Most rugby players have fond memories of their first game but Natasha Hunt started out at one of England’s oldest grounds playing her first match.
Playing for Drybrook School in blue and white stripes, Hunt featured alongside future Red Roses international Ceri Large and her little sister Jess at Kingsholm, home of Gloucester Rugby. Her childhood was dominated by being active.
“I just remember I loved all sports,” said the 30-year-old. “It wasn’t necessarily rugby, it was anything I could get my hands on. I would always be nagging my dad to be out in the garden kicking a ball around with me.
“I was never a girl that loved to go and play My Little Pony or anything like that, I always had a ball in my hand.
“My mum used to joke that when we were allowed to go with friends on the bus into Gloucester, which was our biggest local city, I’d always come back with a different ball – it was a standing joke at the time.”
Although she took her first rugby steps in primary school, Hunt focused on netball until the age of 17 when she was training three or four times a week and even had an England trial.
When her height was cited as a reason for her lack of progression Hunt says she “lost the enjoyment in it all” and a PE teacher nudged her back towards rugby.
Hunt, who goes by the nickname Mo from when her baby sister struggled with her first name, says her family have been a key influence in her representing England, with her grandma adding her own unique support.

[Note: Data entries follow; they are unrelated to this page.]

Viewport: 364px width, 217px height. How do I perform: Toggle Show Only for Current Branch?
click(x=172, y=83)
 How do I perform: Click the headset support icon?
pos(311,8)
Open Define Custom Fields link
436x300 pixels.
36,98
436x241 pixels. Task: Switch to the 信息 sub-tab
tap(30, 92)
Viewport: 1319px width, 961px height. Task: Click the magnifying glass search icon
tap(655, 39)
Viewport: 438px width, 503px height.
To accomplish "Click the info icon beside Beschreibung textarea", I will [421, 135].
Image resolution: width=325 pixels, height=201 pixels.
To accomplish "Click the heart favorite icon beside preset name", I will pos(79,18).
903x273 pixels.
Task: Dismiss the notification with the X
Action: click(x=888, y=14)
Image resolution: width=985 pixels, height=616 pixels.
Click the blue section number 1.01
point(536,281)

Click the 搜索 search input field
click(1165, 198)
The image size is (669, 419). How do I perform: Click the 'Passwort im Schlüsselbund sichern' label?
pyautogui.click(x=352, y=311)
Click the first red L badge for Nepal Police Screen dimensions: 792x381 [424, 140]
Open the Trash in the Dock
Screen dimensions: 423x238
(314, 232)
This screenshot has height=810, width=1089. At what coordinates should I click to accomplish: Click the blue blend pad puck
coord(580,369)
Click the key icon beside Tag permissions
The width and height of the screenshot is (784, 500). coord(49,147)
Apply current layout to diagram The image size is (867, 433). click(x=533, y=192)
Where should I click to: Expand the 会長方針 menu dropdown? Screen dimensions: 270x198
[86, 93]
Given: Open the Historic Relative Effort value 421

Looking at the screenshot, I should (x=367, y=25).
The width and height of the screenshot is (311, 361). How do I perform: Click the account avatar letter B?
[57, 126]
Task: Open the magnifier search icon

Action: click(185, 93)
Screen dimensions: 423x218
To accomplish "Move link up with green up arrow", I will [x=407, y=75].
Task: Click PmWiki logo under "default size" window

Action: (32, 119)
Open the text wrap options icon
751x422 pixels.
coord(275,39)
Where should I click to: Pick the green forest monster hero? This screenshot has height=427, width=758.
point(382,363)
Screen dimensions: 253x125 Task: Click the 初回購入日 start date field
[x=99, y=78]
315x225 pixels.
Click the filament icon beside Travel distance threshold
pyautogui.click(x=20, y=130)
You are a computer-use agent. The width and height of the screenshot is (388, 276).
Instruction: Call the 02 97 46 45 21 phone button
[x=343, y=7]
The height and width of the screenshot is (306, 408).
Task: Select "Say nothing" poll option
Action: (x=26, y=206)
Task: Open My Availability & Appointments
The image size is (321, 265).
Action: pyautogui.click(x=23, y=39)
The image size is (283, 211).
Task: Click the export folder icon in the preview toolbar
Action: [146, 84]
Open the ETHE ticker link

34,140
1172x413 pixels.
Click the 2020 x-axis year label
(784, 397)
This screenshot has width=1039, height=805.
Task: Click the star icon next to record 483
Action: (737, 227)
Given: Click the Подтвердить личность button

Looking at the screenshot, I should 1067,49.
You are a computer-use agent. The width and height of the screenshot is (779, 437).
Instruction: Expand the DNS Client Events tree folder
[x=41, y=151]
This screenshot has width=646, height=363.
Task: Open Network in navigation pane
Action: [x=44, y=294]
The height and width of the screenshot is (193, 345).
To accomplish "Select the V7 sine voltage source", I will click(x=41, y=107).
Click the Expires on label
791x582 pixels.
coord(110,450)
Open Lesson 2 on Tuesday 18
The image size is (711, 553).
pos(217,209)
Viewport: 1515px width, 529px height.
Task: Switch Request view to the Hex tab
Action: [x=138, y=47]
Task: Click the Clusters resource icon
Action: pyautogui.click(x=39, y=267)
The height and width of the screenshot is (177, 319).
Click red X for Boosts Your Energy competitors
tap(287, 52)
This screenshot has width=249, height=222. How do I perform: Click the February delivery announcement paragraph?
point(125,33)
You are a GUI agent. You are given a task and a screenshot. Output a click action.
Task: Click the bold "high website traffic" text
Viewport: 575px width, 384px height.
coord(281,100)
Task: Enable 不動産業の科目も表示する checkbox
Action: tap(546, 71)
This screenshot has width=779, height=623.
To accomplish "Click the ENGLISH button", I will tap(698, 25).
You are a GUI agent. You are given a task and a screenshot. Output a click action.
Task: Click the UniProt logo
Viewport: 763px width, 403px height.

“So my grandma loves to knit,” said Hunt. “She doesn’t really get rugby. She supported my grandad all the time but she doesn’t really understand the rules so she’ll just sit there with her needles and just knit.
“She used to knit us these hats which started off as ‘Mo hats’ because my family rocked up to one of my first Under 20 games with these blue, red and white striped hats with Mo on them.
“It was really cute but also a bit embarrassing. The girls lapped it up. They loved it and then pretty much our whole squad ended up with a hat with their own name on. She has little stickers in what she knits which say hand knitted with love from Barbara Wright, which is just the cutest.”
On the field Hunt has continued to produce high-class performances since her Red Roses debut in 2011.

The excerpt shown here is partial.